Check each line of the data for "DUSTY" and select those that have it.

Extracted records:
□ □ □ □

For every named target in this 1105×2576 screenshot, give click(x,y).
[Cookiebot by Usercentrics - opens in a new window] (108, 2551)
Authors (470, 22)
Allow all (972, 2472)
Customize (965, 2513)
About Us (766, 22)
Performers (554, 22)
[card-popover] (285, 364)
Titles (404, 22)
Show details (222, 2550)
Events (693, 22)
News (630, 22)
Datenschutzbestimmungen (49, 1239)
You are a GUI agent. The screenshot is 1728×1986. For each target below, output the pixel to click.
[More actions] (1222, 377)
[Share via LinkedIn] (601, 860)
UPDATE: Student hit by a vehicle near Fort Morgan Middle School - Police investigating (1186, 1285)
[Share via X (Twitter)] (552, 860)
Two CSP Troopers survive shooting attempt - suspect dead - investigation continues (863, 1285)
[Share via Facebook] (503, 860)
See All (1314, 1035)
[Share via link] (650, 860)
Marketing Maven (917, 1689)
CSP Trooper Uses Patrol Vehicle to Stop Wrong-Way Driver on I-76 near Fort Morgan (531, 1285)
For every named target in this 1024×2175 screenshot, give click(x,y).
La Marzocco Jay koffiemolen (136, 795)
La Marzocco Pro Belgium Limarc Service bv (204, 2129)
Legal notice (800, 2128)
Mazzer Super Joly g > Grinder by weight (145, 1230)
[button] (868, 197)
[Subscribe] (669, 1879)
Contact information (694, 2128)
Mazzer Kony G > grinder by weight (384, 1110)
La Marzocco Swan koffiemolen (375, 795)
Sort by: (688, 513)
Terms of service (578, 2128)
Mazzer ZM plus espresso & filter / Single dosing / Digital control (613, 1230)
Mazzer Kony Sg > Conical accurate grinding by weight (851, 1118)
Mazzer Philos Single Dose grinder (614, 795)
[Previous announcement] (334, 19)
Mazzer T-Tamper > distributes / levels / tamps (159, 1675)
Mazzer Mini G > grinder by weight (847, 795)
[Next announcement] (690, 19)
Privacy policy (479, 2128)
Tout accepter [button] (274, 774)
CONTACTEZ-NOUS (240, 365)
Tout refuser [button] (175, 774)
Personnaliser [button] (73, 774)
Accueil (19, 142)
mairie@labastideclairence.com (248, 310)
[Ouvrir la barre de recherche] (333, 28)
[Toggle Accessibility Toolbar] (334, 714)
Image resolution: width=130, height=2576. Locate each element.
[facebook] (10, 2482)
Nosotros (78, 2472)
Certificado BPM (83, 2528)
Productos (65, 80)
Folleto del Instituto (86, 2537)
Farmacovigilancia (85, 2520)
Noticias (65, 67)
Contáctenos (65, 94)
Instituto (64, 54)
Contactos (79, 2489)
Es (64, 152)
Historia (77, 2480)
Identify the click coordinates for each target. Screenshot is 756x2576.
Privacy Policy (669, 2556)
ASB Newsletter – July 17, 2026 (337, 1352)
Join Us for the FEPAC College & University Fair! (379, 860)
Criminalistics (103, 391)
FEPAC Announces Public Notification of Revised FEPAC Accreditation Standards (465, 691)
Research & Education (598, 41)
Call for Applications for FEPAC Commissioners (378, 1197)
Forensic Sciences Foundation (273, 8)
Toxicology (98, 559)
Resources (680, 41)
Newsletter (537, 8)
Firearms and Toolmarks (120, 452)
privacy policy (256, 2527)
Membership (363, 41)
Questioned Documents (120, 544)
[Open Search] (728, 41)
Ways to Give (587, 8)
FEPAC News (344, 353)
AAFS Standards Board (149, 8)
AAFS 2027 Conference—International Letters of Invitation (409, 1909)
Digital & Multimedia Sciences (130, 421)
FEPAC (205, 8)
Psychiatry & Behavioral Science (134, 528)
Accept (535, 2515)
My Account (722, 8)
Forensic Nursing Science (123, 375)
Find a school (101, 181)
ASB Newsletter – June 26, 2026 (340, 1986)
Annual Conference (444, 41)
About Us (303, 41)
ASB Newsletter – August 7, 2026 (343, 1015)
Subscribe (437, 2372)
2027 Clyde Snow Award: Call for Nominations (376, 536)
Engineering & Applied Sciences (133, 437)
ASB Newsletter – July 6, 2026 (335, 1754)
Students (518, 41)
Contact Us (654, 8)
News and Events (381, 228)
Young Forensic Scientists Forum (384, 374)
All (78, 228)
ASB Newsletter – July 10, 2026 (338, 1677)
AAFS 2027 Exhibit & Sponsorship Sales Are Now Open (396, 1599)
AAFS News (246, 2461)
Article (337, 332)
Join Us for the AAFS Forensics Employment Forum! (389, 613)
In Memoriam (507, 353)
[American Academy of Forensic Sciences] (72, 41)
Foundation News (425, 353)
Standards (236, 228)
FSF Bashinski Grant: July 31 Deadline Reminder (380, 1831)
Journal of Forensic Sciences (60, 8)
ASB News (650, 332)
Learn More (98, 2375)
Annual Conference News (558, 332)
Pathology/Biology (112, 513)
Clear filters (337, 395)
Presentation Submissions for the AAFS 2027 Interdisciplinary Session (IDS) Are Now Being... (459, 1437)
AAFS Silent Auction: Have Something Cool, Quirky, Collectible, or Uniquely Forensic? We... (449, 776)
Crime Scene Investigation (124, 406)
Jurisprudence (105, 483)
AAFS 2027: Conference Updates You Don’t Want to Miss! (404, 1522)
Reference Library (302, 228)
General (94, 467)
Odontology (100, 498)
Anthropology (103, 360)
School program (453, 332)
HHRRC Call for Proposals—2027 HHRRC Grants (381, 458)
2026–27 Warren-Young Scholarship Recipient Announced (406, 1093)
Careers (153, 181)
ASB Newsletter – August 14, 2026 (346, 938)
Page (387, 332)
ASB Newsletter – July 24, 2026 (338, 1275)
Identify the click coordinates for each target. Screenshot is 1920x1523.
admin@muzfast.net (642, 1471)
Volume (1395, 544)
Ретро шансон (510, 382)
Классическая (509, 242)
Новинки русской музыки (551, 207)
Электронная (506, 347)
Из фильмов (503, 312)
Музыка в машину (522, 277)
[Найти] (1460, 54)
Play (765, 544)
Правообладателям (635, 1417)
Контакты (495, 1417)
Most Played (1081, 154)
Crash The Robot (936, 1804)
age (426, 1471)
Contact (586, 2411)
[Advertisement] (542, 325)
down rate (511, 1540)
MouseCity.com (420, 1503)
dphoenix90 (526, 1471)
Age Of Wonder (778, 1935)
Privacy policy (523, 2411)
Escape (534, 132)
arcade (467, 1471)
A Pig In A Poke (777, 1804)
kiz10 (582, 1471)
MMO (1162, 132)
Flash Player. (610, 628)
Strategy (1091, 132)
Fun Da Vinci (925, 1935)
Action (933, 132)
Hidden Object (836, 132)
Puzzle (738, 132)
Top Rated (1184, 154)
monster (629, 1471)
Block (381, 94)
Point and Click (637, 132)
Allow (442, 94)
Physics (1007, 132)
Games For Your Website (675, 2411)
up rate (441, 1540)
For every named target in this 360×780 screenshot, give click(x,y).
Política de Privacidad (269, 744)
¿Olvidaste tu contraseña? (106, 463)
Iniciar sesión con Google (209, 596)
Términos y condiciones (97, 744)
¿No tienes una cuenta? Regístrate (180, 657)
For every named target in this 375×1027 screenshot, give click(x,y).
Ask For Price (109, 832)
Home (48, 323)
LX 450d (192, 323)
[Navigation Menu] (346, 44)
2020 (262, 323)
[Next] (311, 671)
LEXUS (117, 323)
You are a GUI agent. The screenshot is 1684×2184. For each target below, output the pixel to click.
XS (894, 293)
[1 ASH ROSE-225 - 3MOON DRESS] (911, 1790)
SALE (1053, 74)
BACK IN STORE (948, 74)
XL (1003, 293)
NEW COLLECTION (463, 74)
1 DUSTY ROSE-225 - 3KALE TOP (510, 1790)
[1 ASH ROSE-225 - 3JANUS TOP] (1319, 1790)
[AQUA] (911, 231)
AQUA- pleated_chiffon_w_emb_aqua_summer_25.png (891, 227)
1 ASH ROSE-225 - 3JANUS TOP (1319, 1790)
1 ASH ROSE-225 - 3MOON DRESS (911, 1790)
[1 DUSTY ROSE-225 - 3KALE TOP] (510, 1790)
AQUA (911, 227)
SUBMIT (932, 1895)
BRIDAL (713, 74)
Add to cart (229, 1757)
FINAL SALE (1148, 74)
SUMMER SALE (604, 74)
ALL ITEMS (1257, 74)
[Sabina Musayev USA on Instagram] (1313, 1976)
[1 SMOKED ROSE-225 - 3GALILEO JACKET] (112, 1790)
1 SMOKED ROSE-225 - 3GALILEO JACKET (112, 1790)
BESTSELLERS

□ □ □ □

**RESPONSE:**
1 DUSTY ROSE-225 - 3KALE TOP (510, 1790)
[1 DUSTY ROSE-225 - 3KALE TOP] (510, 1790)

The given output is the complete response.